也不知是走到了两楼还是三楼,他们开始绕着过道走——教学大楼是环形设计。
过道一侧是一间间的教室,十多年前,自己就是在这样的教室里闻着芬芳的花香,任思绪游走在课堂之外。被老师留校同时没收了红领巾的那天,个子矮小的奶奶就站在了那窗口下,带着一脸的跋扈和愤怒,说要给夏语墨买上十条八条红领巾。
走到转角,夏语墨还能记起陆飞一遍一遍地在排队的时候骚扰自己——她领队,他个子矮小站在第一个,因而总是排在了前后。
“你笑啥?”陆飞问。
“我想到了好多蠢事。”
“真的吗?说实话,我想不起来几件了。”
“这么健忘?”
“嘿嘿,没心没肺嘛,你不是常这么说我。”
两人要翻墙去游初中的时候遇到了麻烦——夏语墨穿的是裙子。
“我抱你上去吧。”陆飞站在墙头,离那堵矮墙的顶端不过一个头的距离。
“用不着,我也能翻,问题是……”
“啥?”陆飞看了看夏语墨身上那条白裙,“你穿着裙子呢!别弄脏了!”
“我说的就是这个问题嘛。”夏语墨叉起了腰,“所以,你先翻过去,然后转过身去!”
陆飞忽然意识到了问题所在,脸色微红,二话不说地翻身过了墙。他站在墙那一头,背过了身去,风把他的话送到了夏语墨耳边:“好了,你翻过来吧。”
夏语墨踩着墙脚的几块砖,费了一番功夫终于爬上了墙头,但如何下墙头却成了难题。
“过来了吗?”他依然背着身。
“我下不来。
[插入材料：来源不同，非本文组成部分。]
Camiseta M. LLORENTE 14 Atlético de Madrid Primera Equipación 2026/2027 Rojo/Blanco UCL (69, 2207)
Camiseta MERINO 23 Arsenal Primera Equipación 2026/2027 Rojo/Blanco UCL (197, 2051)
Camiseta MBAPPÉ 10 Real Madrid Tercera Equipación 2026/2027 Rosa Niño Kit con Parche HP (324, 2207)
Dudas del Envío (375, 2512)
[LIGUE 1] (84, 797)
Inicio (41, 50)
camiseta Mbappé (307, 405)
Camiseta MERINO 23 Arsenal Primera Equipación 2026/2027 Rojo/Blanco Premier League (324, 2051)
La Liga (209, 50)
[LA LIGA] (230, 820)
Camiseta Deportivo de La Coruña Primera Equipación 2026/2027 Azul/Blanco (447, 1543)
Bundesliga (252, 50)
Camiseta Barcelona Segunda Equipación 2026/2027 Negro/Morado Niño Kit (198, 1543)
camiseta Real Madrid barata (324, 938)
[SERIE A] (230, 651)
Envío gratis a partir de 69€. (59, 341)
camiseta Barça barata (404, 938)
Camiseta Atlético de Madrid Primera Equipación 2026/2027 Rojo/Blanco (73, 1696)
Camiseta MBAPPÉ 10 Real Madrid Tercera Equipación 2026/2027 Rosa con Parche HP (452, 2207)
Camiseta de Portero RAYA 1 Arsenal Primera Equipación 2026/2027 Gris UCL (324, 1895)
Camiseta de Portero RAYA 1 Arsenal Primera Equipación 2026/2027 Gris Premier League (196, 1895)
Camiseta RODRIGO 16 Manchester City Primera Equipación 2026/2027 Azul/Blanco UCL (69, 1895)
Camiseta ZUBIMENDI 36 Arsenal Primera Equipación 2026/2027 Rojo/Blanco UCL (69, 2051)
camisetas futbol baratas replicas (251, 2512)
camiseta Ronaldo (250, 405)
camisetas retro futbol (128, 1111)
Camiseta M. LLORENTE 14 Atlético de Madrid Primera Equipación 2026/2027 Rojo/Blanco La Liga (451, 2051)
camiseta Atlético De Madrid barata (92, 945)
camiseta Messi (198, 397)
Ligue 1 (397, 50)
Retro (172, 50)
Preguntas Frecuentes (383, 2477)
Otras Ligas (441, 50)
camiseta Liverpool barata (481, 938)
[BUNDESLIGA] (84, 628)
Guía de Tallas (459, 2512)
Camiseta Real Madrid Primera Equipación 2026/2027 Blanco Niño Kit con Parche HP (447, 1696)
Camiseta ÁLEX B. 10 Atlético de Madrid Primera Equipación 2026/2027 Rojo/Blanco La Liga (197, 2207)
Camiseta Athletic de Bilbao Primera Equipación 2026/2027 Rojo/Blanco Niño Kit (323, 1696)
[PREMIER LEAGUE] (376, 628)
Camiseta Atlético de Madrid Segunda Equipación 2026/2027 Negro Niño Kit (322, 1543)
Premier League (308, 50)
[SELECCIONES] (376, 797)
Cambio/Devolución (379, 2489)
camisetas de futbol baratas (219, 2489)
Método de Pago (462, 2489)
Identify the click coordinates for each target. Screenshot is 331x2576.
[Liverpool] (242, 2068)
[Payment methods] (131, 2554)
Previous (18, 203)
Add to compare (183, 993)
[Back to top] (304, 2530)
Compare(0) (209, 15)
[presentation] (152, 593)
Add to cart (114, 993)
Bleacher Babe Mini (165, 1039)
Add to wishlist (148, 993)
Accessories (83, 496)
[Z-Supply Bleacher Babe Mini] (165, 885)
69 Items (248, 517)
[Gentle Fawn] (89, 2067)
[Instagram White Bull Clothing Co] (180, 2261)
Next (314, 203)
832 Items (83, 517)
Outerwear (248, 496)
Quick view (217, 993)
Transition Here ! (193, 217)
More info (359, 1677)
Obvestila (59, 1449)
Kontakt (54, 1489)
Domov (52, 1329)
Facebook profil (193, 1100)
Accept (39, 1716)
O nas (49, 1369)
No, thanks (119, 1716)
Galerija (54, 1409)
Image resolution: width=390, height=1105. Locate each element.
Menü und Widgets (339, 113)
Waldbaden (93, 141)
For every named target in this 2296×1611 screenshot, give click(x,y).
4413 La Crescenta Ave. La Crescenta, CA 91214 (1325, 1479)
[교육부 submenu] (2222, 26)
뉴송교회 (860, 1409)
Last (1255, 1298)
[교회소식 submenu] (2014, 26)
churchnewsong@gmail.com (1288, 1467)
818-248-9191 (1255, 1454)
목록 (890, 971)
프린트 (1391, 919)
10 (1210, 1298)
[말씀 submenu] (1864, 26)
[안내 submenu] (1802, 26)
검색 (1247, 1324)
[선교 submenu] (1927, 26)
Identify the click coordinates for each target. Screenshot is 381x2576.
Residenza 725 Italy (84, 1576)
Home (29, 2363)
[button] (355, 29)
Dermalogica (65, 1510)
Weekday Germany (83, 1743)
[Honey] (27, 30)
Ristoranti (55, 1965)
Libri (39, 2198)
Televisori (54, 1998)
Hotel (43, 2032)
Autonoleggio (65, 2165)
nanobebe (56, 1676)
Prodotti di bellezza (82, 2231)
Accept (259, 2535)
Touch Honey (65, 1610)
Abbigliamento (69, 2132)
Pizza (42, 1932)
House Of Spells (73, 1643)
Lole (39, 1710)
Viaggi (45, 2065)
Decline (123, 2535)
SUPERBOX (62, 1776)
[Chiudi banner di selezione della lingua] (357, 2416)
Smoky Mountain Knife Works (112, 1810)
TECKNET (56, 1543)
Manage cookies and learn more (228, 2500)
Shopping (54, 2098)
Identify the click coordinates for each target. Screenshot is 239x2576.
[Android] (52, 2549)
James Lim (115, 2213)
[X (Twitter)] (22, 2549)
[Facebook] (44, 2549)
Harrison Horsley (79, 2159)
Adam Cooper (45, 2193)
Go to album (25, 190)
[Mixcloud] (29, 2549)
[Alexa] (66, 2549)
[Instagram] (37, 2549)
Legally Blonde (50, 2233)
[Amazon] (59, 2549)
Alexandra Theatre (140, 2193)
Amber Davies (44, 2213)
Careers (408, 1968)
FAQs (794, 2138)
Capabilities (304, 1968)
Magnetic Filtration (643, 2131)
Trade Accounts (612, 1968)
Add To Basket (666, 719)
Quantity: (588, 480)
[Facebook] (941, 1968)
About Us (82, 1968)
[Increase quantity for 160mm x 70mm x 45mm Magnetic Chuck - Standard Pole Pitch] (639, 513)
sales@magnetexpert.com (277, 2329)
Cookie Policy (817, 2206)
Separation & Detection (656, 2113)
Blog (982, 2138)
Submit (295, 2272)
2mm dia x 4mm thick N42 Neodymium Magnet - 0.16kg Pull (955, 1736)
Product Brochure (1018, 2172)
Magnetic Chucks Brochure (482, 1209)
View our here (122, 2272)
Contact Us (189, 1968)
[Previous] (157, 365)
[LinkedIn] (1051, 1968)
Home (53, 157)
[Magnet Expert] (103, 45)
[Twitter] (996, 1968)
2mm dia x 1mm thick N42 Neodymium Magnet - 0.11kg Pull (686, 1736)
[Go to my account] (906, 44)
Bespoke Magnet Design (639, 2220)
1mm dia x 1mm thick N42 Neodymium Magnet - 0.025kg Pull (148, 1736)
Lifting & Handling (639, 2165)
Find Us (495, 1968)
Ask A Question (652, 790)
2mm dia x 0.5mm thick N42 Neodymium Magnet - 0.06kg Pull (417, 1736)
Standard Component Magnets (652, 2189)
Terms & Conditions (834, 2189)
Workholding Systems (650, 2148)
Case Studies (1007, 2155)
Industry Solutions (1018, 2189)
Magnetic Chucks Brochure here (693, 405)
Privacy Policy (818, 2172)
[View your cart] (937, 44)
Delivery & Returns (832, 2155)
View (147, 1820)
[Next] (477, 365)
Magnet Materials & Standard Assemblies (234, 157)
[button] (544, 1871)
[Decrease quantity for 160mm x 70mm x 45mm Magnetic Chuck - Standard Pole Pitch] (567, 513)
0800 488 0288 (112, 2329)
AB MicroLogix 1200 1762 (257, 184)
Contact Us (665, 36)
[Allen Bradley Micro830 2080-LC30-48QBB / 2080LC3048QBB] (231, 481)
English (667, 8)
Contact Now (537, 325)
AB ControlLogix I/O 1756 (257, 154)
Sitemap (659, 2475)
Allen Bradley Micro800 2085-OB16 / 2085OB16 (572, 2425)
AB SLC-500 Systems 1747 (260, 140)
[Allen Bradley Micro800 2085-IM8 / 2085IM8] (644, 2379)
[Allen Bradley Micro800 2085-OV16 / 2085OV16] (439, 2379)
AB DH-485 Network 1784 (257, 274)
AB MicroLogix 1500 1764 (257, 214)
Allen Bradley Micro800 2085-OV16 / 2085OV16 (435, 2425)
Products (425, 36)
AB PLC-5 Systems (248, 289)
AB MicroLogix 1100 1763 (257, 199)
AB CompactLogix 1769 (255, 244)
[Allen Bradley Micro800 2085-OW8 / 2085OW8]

”
陆飞听到那声音从高高的墙头传来,条件反射地想要转头去看,刚侧转一个角度,忽然意识到了什么立马就回过了头去。
他站在原地想着办法,忽然有了主意,一下子趴倒在了地上,佝偻着背蜷缩着,像一个虔诚的教徒。他面贴地,声音像是从瓦罐里飘出来的:“踩我下来吧。”
夏语墨小心翼翼地坐在了墙头,垂下一双腿想要朝那结实的后背踩下去,眼看着白花花的t恤又觉得不忍,便先“扑扑”丢了两只鞋下去,把陆飞吓了一条。他刚要抬头看看动静,又忽然老老实实地趴回到了地面上去。
不一会儿,他的后背感受到一前一后两股力量附着上来了,非常轻巧,极为小心,仅一两秒就挪开了。
“下来了吗?”他仍不敢抬头。
“下来了。”声音是从他后方传来的,他直起了背,转过头去,看到夏语墨踩着一双鹅黄色的袜子站在了地面上,脚边是她的白色帆布鞋。
“干嘛脱鞋啊,直接踩不就完了。”
“你这衣服这么干净,我哪能乱踩呀。”她一边说,一边穿上了鞋。
回到初中,陆飞终于记起了更多的事情。
初中部比小学部更接近于记忆里的样子,它几乎没有做什么改变。操场依然是那个空旷得没有一点装饰的操场,陆飞还记得自己那份改变了前程的处分便是在这白花花的操场上受的。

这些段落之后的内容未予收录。